### WHAT THE EXERCISE ASKS:
Using the data below, return word for word every line from the one holding "Viewport: 888px width, 661px" down to the one holding "Image resolution: width=592". Leave pictures out.

### DATA SUPPLIED:
○ ○ ○ ○ ○ ○ ○

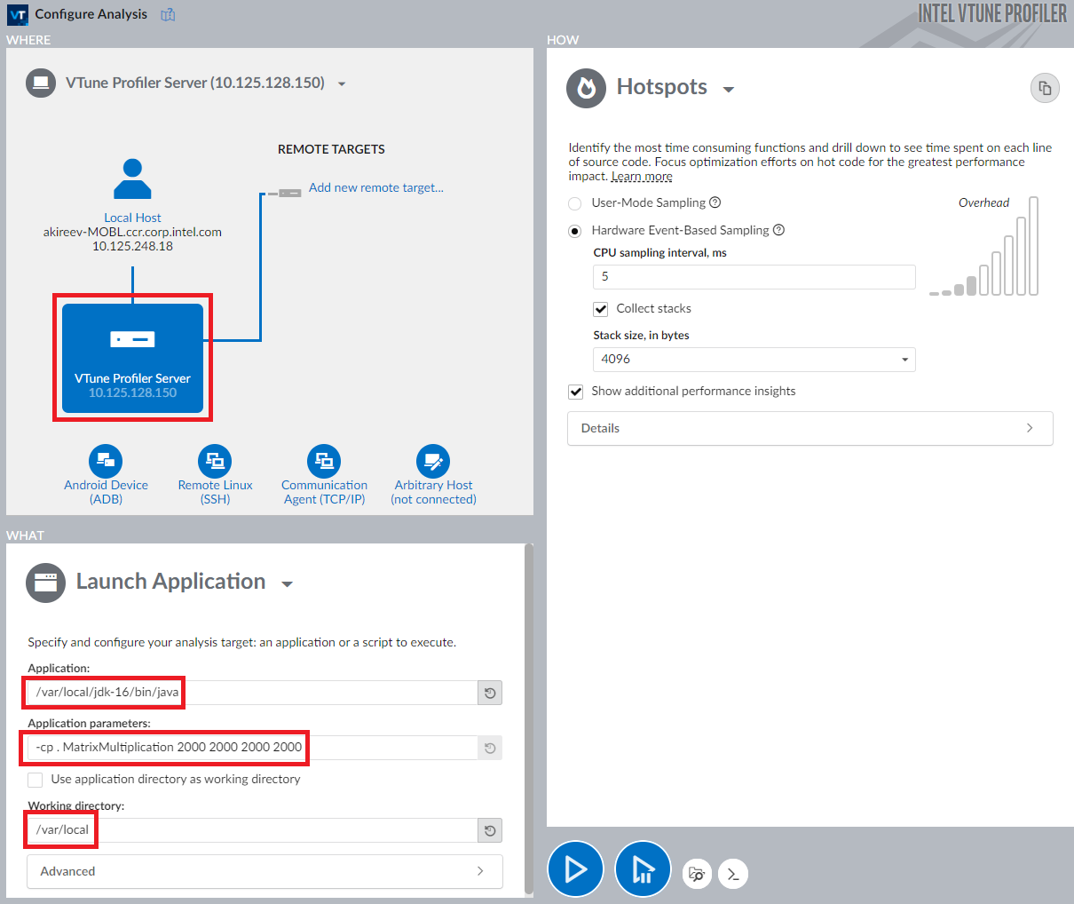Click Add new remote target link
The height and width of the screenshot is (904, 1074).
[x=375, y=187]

○ ○ ○ ○ ○ ○ ○

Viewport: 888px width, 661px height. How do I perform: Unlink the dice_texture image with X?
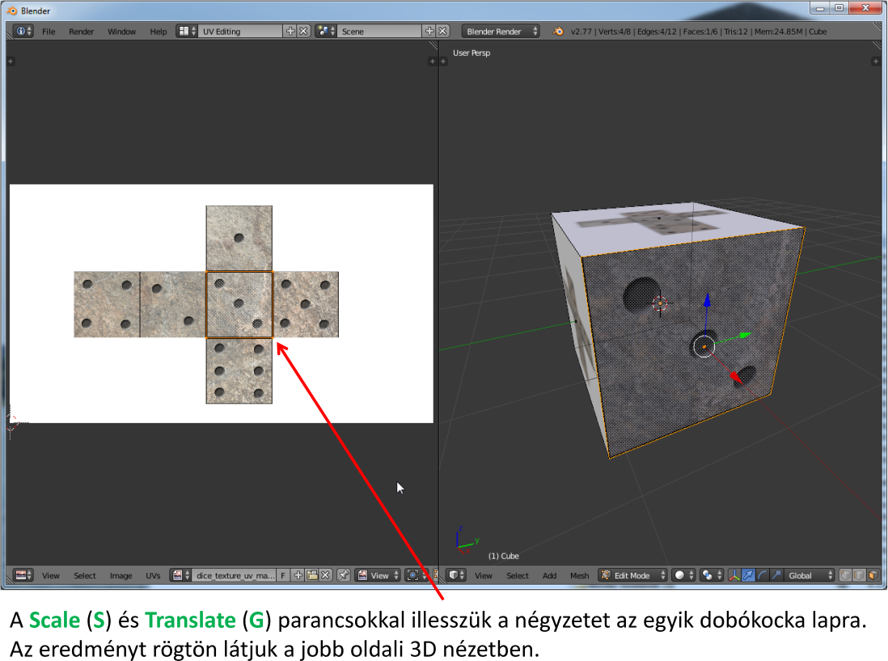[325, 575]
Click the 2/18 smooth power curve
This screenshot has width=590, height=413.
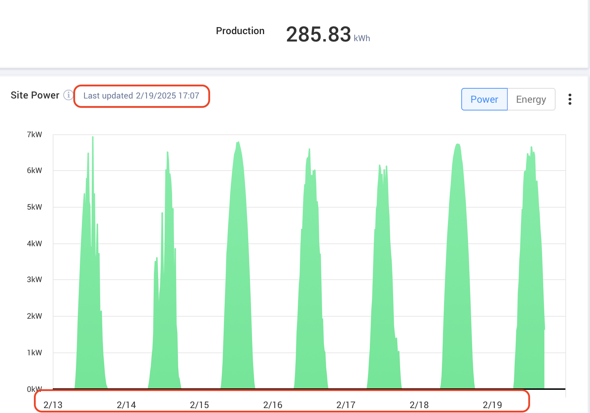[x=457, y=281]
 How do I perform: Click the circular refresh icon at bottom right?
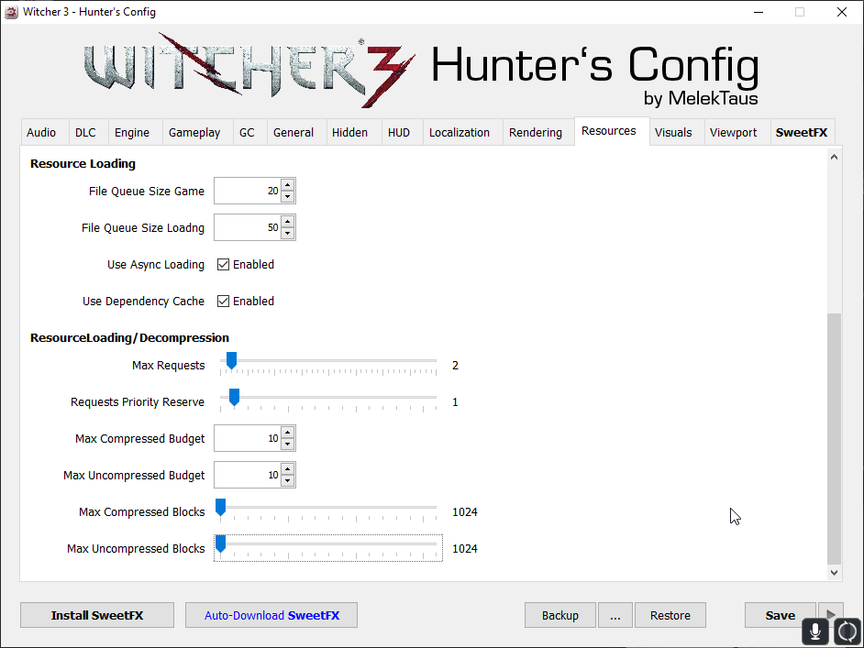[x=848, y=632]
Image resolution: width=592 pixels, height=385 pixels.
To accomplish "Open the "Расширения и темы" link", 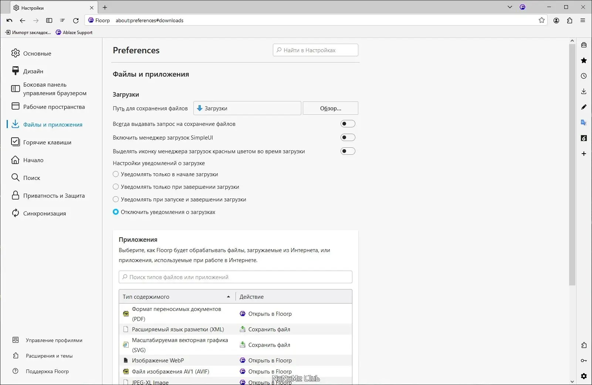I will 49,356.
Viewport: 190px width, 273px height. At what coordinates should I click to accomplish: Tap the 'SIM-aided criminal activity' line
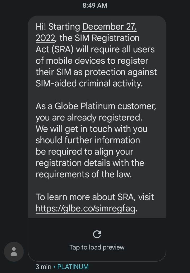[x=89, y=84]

○ ○ ○ ○ ○ ○ ○

### YOUR SOLUTION:
Viewport: 888px width, 661px height. How do I perform: Unlink the dice_texture image with X?
[325, 575]
Click the 2/18 smooth power curve
This screenshot has width=590, height=413.
[x=457, y=281]
 How do I perform: Click the circular refresh icon at bottom right?
[x=848, y=632]
Image resolution: width=592 pixels, height=385 pixels.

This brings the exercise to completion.